Would you say that there are regional differences? (For example, is the question 你几岁 interpreted differently in 南方 and 北方？)
Thanks!


----------



## philchinamusical

yuechu said:


> Would you say that there are regional differences? (For example, is the question 你几岁 interpreted differently in 南方 and 北方？)
> Thanks!


Yes, there are difference by regions. Like in Shanghai, those are not good with Mandarin would tend to ask "你几岁" instead of "你/您多大/贵庚/高寿". Because we don't have "您" in Shanghai dialect, while "贵庚" and "高寿" are rarely used too. But as the others have input here, in places around Beijing, people tend to say "你/您多大" when asking someone who appears older than a teenager.

Not sure what are the cases in the other regions.


----------



## NewAmerica

贵庚/高寿这类措辞在今天的中国基本不用的。因为众所周知的原因，传统文化受过滔天浩劫，大多数老人连贵庚是啥意思都不知道。

典型的问法是：*您老*多大年纪了？

这样对方听得懂，也你领略你的敬意。

问中年人与年轻人的方法在此省略。


----------



## SimonTsai

SuperXW said:


> 请问您贵庚？


This sounds rather formal or stilted, and distant.


yuechu said:


> 你多大


Without any context, it is suggested that you have 了 appended.
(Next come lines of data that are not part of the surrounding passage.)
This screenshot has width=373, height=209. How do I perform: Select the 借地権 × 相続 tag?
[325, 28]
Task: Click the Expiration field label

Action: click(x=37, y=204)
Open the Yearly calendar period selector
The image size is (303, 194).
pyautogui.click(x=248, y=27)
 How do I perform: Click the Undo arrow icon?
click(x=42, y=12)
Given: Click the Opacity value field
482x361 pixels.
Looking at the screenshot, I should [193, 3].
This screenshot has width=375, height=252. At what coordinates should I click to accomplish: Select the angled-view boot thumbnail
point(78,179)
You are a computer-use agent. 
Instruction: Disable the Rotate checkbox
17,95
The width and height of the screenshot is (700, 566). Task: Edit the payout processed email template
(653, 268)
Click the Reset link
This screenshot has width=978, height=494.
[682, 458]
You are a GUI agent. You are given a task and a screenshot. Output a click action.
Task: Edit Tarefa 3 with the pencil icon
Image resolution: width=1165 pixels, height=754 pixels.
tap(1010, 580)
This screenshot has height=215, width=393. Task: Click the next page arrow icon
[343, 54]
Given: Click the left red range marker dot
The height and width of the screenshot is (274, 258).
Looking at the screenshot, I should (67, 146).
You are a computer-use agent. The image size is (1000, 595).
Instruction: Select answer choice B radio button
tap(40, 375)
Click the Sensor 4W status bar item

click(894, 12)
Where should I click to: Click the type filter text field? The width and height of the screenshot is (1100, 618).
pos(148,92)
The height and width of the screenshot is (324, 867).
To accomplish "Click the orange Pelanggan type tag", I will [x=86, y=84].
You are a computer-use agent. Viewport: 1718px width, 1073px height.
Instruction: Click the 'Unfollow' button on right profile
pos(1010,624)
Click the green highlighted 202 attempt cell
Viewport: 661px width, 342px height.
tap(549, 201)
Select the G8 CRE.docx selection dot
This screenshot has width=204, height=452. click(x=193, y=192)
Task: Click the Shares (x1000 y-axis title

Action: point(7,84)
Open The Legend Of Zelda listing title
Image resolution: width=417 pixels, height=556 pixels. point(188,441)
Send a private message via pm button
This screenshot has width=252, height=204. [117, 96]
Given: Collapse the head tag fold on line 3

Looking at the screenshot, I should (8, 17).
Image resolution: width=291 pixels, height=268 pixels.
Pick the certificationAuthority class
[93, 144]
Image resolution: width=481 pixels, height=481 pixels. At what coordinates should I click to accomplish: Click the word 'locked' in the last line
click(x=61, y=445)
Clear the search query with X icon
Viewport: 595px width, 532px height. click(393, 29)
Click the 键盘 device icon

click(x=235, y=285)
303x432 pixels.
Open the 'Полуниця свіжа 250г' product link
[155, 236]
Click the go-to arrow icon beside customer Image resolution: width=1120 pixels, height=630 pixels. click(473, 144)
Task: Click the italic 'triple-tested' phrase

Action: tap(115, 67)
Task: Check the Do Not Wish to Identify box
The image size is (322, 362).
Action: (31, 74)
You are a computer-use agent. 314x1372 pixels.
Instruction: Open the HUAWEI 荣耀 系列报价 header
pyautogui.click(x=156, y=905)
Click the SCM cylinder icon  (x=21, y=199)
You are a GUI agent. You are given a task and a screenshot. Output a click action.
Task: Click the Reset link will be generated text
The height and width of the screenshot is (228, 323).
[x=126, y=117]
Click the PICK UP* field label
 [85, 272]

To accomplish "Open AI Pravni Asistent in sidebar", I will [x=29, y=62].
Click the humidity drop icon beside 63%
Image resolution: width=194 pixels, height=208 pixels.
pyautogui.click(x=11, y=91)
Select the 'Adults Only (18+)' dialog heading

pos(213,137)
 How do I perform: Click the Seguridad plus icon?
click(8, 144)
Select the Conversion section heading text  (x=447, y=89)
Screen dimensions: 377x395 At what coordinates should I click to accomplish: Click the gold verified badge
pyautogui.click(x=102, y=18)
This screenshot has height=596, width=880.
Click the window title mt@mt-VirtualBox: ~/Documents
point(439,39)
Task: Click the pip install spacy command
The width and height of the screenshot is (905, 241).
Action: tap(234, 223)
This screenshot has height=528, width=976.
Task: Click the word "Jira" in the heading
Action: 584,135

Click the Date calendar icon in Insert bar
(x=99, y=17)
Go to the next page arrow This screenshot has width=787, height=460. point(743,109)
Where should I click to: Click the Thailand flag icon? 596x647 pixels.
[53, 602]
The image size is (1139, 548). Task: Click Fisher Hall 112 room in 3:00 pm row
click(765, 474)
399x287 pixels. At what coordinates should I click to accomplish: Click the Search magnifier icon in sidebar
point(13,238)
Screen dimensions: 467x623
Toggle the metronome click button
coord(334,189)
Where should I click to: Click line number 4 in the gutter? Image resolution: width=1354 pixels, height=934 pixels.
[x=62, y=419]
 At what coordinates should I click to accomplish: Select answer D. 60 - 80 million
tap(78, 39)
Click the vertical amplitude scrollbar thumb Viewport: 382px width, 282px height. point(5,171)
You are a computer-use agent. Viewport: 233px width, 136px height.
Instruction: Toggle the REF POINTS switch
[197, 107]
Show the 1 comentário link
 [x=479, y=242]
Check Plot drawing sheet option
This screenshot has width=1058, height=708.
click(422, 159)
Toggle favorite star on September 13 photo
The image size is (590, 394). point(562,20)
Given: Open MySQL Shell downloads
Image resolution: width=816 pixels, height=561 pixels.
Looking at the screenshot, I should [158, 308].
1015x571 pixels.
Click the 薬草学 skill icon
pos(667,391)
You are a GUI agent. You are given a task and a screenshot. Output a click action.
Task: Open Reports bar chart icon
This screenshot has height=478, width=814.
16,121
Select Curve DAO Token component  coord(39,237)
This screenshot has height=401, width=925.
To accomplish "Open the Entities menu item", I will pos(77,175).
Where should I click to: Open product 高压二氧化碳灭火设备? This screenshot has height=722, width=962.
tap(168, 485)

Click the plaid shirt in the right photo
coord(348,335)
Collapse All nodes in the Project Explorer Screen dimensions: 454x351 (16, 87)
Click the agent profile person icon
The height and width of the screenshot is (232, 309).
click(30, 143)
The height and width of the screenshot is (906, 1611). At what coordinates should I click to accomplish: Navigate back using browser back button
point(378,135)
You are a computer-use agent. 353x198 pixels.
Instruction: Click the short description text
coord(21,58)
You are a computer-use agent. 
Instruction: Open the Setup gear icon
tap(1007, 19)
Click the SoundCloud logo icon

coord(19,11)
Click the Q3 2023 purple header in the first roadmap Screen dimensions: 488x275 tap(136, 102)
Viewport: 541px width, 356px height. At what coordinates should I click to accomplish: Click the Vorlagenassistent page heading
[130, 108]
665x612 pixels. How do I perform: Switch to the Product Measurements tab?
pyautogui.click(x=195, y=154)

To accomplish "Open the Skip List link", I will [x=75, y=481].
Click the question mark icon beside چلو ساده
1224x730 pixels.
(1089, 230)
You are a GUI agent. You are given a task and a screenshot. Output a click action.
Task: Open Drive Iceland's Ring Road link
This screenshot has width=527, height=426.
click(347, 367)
I am wondering whether it is because I am a bloke who is concerned about my manhood, or a size queen, that is, one who is actively seeking and has a great liking for a priapus, that in certain context, I may understand 你多大 as 你的多大.


----------



## retrogradedwithwind

我一直觉得，汉语里缺少一个通用的问询年龄的句子。"你多大"有点俗，不够庄重。贵庚，太雅不常见。高寿，只适合问老年人。芳龄，可以问女性，但似乎有点轻佻。


----------



## SimonTsai

請問芳齡 sounds old-fashioned and is reminiscent of 請問芳名.


----------



## Skatinginbc

SimonTsai said:


> I may understand 你多大 as 你的多大.


你的(年紀)多大.
A: 你多大?
B: 比你大.


----------



## SimonTsai

你的多大 would definitely remind me of something else.


----------



## Skatinginbc

My bad.  I was making a joke and turned out to be misleading.  Please throw my last post to the trash bin.


----------